An Overview Of High Triglycerides

An overview of high triglycerides

Triglycerides are found in the blood and the body uses it for energy. It is required for good health, yes, but high triglycerides can cause heart problems and are also a sign of metabolic syndrome, high blood sugar, and too much fat on the waist. This can be a sign of much lack of health. Metabolic syndrome increases the risk of heart disease, diabetes, and stroke.

A blood test will measure the cholesterol and triglycerides.

What causes it?

High triglycerides are caused by conditions such as obesity, uncontrolled diabetes, hyperthyroidism, kidney problems, eating more than you can burn, and drinking alcohol. Certain medicines such as tamoxifen, steroids, beta-blockers, diuretics, estrogen, and birth control pills also raise triglycerides; sometimes, it runs high in the family.

Usually, high triglycerides do not cause any symptoms per se. However, if it is a genetic condition, then one will see fatty deposits under their skin.

How to lower it?

You can lower it by making lifestyle changes like losing weight, limiting fatty food and sugars, being active, quitting smoking, limiting alcohol intake, and talking to your doctor and taking medicines for the same.

Triglyceride fat comes from the food we eat. It is also made by the liver when we eat starchy/sugary foods. This energy is used or stored. When the body cannot use the triglycerides it gets stored as fat cells.

Like cholesterol, high triglycerides clot the arteries leading to heart attacks and strokes. They also lead to pancreatitis. There are many ways to lower your triglycerides.

Triglycerides and diet

The food you eat plays a big part in your readings. Eating the right food can help triglycerides to reduce in a matter of days but wrong foods will send the triglyceride levels soaring.

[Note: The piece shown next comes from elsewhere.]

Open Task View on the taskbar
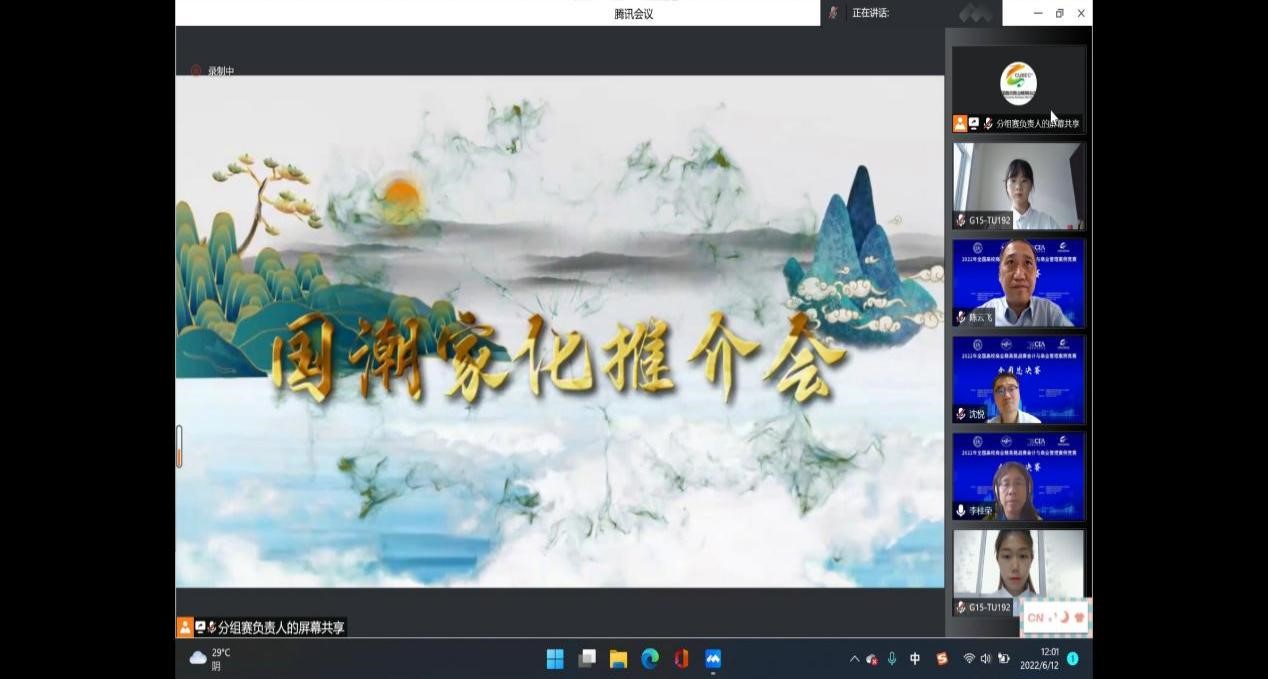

  • Triglycerides can inch up with sugary foods, foods high in saturated fat such as cheese, whole milk, and red meat. Avoid sugary foods such as soda, baked goodies, candy, most breakfast cereals, concentrated fruit juices, flavored yogurt, and ice cream. Those with hidden sugar are anhydrous dextrose, cane crystals, caramel, sucanat, sorghum, sorbitol, pentose, nectars, malted barley, malt syrup, liquid fructose, glucitol, corn syrup, diglycerides, disaccharides, erythritol, evaporated cane juice, Florida crystals, fructooligosaccharides, xylitol, and xylose. These also include sucrose, maltose, lactose, glucose. fructose, and dextrose.
  • Focus on high fiber foods: Fiber fills your stomach without adding calories, and slows down the digestive process, keeps you full for longer which helps lower triglycerides. Fiber is found in fruits, vegetables, lentils, and grains also in beans, flaxseed, pumpkin seeds, oat and rice bran, oatmeal, split peas, Brussels sprouts, broccoli, raspberries and blackberries, popcorn, wild rice, and whole wheat spaghetti. Avoid refined white flour.
  • Eat the right kind of fat: These fats are mono- and polyunsaturated fats found in avocados, walnuts, chicken without the skin, canola oil, and olive oil. Stay away from trans fats like processed foods, French fries, crackers, cakes, chips, and stick margarine. Limit your saturated fat consumption found in red meat, ice cream, cheese, and buttery baked goods.
  • Pick fish over meat: Omega-3 fats are found in fish and help your heart work to lower your triglycerides. Red meat is laden with saturated fats. There are bad for the heart and increase the triglyceride count. Fish is an important element and you need to eat at least twice a week. You can go in for fish like salmon, mackerel, lake trout, herring, albacore tuna, and sardines. Other sources of Omega-3 are spinach, kale, flax seeds, brussels sprouts, beans, and salad greens. Omega-3 capsules are available but clear it with your doctor. Because everyone does not need it and some maybe at risk to bleeding. Healthier life helps lower triglycerides without supplements. If approved by the doctor looks for capsules with EPA and DHA (powerful omega-3 supplements).
  • Some people have a family history of genetic deficiency making them more likely to develop high triglycerides. These people are more overweight. Women who are pregnant or are taking estrogen/ hormone replacement therapy or have polycystic ovary syndrome are likely to develop it. Those who have heart problems before the age of 50 could also have it, as could Mexican-American men and Indian Americans.
  • A simple blood test will reveal whether your triglycerides have fallen into a healthy range. The usual level is less 150 (mg/dL), milligrams per deciliter. The borderline higher range is 199 to 150+, high range is between 200 and 499 and very high triglycerides levels are somewhere around 500 mg/dL or more. Doctors check for high triglycerides with a cholesterol test (also called a lipid profile). You have to fast for 9 to 12 hours before the blood test.

The difference between triglycerides and cholesterol

Triglycerides and cholesterol are different types of lipids that circulate in your blood. Triglycerides store the unused calories and they provide the body with energy. While cholesterol is used to build cells and some hormones. Both cannot dissolve in blood, they circulate in the body with the help of proteins that transport the lipids also called lipoproteins.